== Activity ==
Repeat the records given below in full, with no changes.

== Data extracts ==
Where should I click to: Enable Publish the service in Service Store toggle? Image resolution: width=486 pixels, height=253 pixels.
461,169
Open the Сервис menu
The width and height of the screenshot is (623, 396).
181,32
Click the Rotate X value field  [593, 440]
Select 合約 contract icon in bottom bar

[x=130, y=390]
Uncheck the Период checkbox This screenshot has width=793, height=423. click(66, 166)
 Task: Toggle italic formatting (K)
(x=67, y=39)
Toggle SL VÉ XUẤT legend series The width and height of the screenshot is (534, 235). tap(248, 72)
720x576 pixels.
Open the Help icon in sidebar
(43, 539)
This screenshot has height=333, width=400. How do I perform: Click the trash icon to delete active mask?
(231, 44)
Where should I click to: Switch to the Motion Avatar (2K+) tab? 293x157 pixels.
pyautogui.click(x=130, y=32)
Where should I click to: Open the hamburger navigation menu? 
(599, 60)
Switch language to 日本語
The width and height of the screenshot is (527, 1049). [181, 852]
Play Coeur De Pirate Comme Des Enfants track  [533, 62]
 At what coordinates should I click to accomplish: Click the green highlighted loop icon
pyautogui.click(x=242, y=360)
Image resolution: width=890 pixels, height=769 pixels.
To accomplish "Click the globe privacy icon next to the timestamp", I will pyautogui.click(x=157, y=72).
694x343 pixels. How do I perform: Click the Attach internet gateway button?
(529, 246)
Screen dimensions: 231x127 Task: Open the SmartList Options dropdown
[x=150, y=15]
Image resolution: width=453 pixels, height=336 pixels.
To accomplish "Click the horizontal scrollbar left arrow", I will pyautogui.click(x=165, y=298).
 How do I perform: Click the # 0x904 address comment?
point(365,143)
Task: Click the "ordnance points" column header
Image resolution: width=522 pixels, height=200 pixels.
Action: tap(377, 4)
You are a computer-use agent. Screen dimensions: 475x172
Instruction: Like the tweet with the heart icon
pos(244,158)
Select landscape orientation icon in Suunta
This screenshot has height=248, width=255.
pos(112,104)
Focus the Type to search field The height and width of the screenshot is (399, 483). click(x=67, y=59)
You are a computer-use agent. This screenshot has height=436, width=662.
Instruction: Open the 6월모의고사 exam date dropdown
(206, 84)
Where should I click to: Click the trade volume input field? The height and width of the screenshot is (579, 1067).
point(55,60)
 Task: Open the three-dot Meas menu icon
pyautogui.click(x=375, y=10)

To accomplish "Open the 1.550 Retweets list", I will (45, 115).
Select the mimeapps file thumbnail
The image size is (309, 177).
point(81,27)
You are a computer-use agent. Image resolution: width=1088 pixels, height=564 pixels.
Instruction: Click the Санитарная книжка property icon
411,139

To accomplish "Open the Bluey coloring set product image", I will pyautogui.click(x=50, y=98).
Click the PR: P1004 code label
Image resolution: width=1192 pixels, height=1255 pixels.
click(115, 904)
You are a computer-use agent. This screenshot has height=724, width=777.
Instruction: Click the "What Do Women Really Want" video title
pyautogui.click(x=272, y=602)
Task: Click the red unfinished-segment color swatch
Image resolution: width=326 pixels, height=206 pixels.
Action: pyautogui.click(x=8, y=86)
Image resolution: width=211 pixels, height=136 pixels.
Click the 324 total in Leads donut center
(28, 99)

== Answer for the task ==
Where should I click to: Enable Publish the service in Service Store toggle? Image resolution: width=486 pixels, height=253 pixels.
461,169
Open the Сервис menu
The width and height of the screenshot is (623, 396).
181,32
Click the Rotate X value field  [593, 440]
Select 合約 contract icon in bottom bar

[x=130, y=390]
Uncheck the Период checkbox This screenshot has width=793, height=423. click(66, 166)
 Task: Toggle italic formatting (K)
(x=67, y=39)
Toggle SL VÉ XUẤT legend series The width and height of the screenshot is (534, 235). tap(248, 72)
720x576 pixels.
Open the Help icon in sidebar
(43, 539)
This screenshot has height=333, width=400. How do I perform: Click the trash icon to delete active mask?
(231, 44)
Where should I click to: Switch to the Motion Avatar (2K+) tab? 293x157 pixels.
pyautogui.click(x=130, y=32)
Where should I click to: Open the hamburger navigation menu? 
(599, 60)
Switch language to 日本語
The width and height of the screenshot is (527, 1049). [181, 852]
Play Coeur De Pirate Comme Des Enfants track  [533, 62]
 At what coordinates should I click to accomplish: Click the green highlighted loop icon
pyautogui.click(x=242, y=360)
Image resolution: width=890 pixels, height=769 pixels.
To accomplish "Click the globe privacy icon next to the timestamp", I will pyautogui.click(x=157, y=72).
694x343 pixels. How do I perform: Click the Attach internet gateway button?
(529, 246)
Screen dimensions: 231x127 Task: Open the SmartList Options dropdown
[x=150, y=15]
Image resolution: width=453 pixels, height=336 pixels.
To accomplish "Click the horizontal scrollbar left arrow", I will pyautogui.click(x=165, y=298).
 How do I perform: Click the # 0x904 address comment?
point(365,143)
Task: Click the "ordnance points" column header
Image resolution: width=522 pixels, height=200 pixels.
Action: tap(377, 4)
You are a computer-use agent. Screen dimensions: 475x172
Instruction: Like the tweet with the heart icon
pos(244,158)
Select landscape orientation icon in Suunta
This screenshot has height=248, width=255.
pos(112,104)
Focus the Type to search field The height and width of the screenshot is (399, 483). click(x=67, y=59)
You are a computer-use agent. This screenshot has height=436, width=662.
Instruction: Open the 6월모의고사 exam date dropdown
(206, 84)
Where should I click to: Click the trade volume input field? The height and width of the screenshot is (579, 1067).
point(55,60)
 Task: Open the three-dot Meas menu icon
pyautogui.click(x=375, y=10)

To accomplish "Open the 1.550 Retweets list", I will (45, 115).
Select the mimeapps file thumbnail
The image size is (309, 177).
point(81,27)
You are a computer-use agent. Image resolution: width=1088 pixels, height=564 pixels.
Instruction: Click the Санитарная книжка property icon
411,139

To accomplish "Open the Bluey coloring set product image", I will pyautogui.click(x=50, y=98).
Click the PR: P1004 code label
Image resolution: width=1192 pixels, height=1255 pixels.
click(115, 904)
You are a computer-use agent. This screenshot has height=724, width=777.
Instruction: Click the "What Do Women Really Want" video title
pyautogui.click(x=272, y=602)
Task: Click the red unfinished-segment color swatch
Image resolution: width=326 pixels, height=206 pixels.
Action: pyautogui.click(x=8, y=86)
Image resolution: width=211 pixels, height=136 pixels.
Click the 324 total in Leads donut center
(28, 99)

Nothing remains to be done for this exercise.